Na maioria das vezes, ela é causada pela associação entre uma obstrução prolongada, geralmente por cálculos renais, e infecções bacterianas persistentes. Com a evolução da doença, o rim perde progressivamente sua função, podendo deixar de funcionar completamente.

Os sintomas costumam surgir de forma lenta e incluem dor lombar persistente, febre recorrente, infecções urinárias de repetição, mal-estar, cansaço e perda do estado geral. O diagnóstico é feito principalmente por exames de imagem, especialmente a tomografia computadorizada, que permite avaliar o grau de destruição do rim e o comprometimento dos tecidos ao redor.

Um dos maiores desafios dessa doença aparece no momento da cirurgia. Devido aos anos de inflamação, o rim fica completamente aderido às estruturas vizinhas, como intestino, fígado, baço, grandes vasos sanguíneos e músculos da parede abdominal. É como se a inflamação “colasse” todos esses tecidos, fazendo desaparecer os planos naturais de separação.

Como é possível observar nas imagens cirúrgicas, essas aderências inflamatórias tornam a operação extremamente delicada. Cada movimento exige experiência, paciência e precisão para separar cuidadosamente os órgãos, minimizar o risco de sangramento e evitar lesões em estruturas importantes.
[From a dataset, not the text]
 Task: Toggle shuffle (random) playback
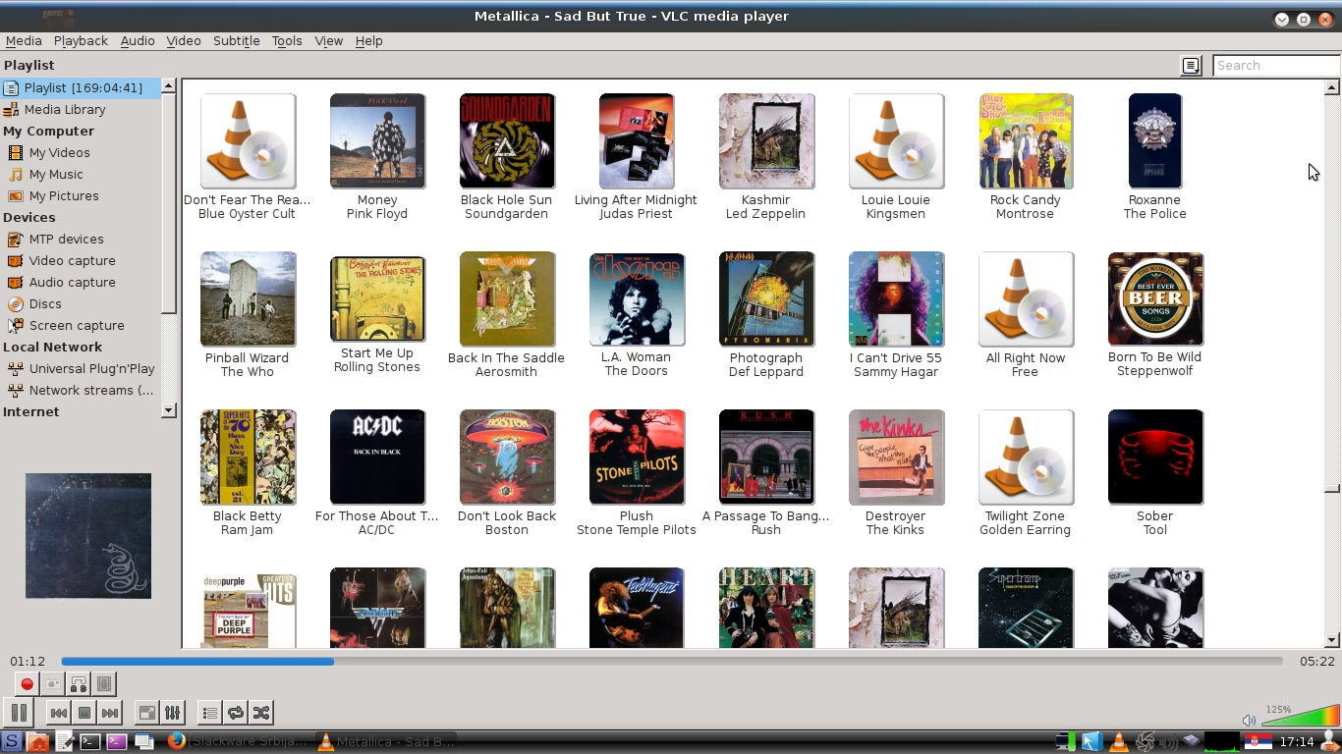[261, 713]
Na maioria dos pacientes, o rim já não possui função suficiente para ser preservado. Por isso, o tratamento geralmente consiste na retirada completa do rim comprometido, procedimento chamado nefrectomia, associado ao tratamento adequado da infecção.

Apesar da alta complexidade técnica, quando a cirurgia é realizada por uma equipe experiente, é possível remover completamente o foco da infecção, aliviar os sintomas e proporcionar excelente recuperação e qualidade de vida ao paciente.

A principal mensagem é simples: quanto mais precoce for o diagnóstico e o tratamento, menores serão os riscos de complicações e mais segura tende a ser a cirurgia.